● **Exercise goal**
Omit all pictures. Copy exactly the lines from the line containing "Where should I" to the end of the listing, with both ends included.

=== Provided data ===

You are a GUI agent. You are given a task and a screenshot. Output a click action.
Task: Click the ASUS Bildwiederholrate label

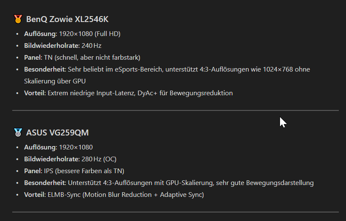pos(52,159)
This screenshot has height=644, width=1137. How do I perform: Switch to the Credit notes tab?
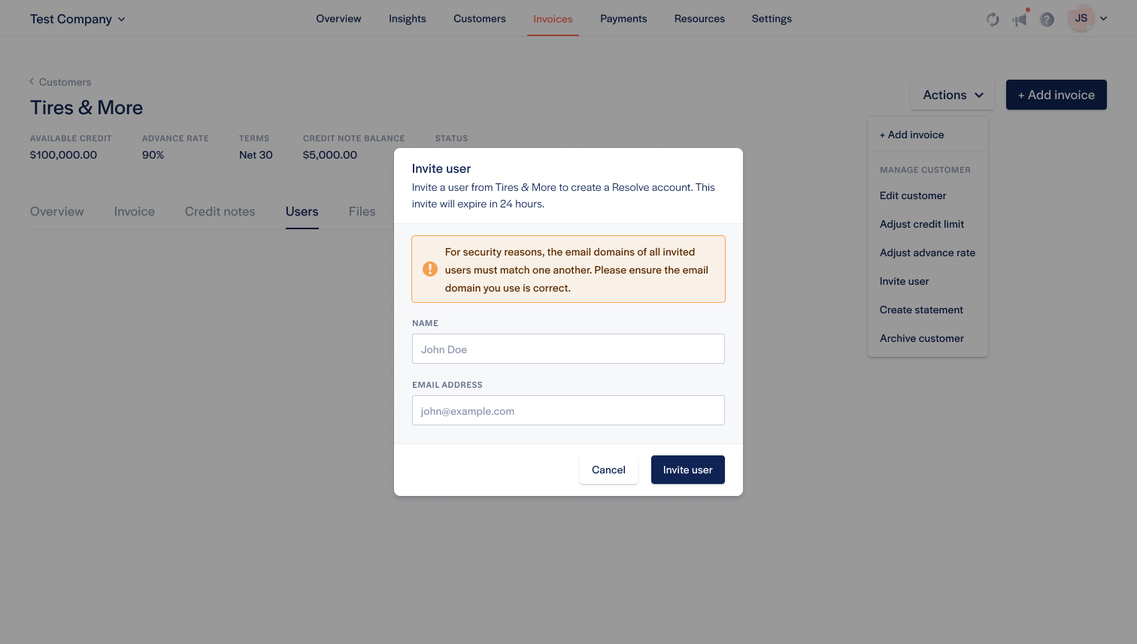click(220, 211)
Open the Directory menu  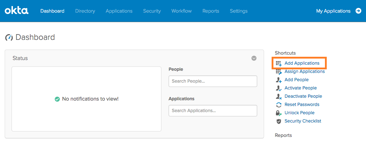(85, 11)
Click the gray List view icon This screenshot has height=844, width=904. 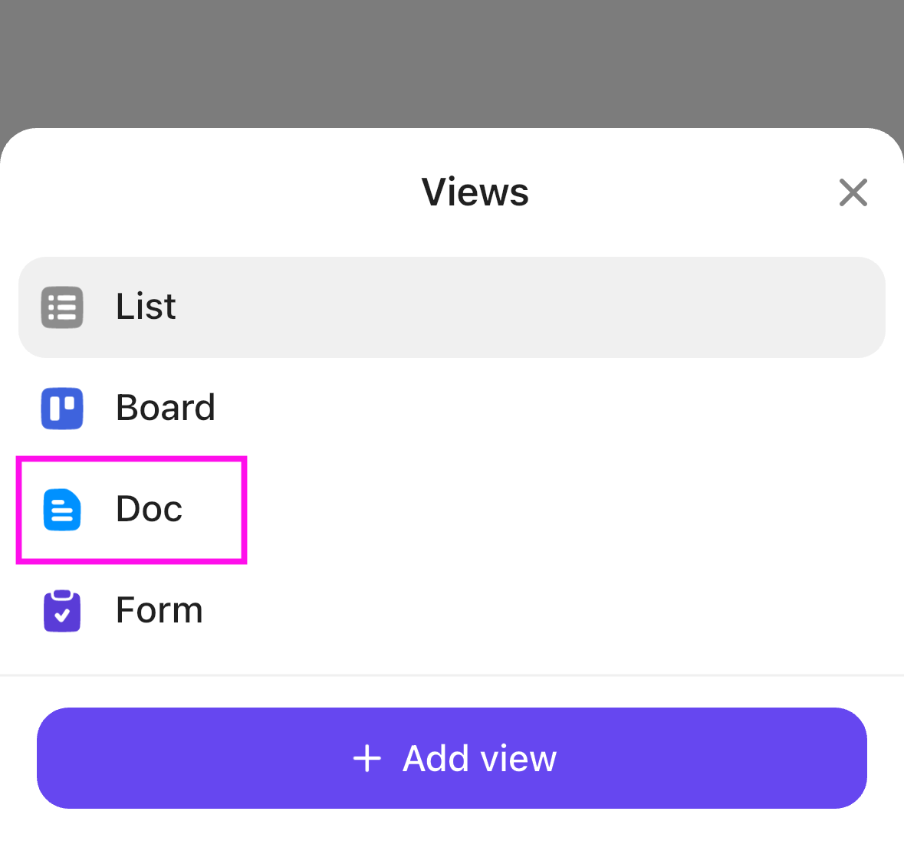pos(62,307)
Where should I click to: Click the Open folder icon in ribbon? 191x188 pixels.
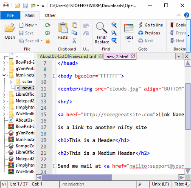(x=10, y=28)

===

● **Response to the task**
Where should I click to: Click the Open folder icon in ribbon? 191x188 pixels.
(x=10, y=28)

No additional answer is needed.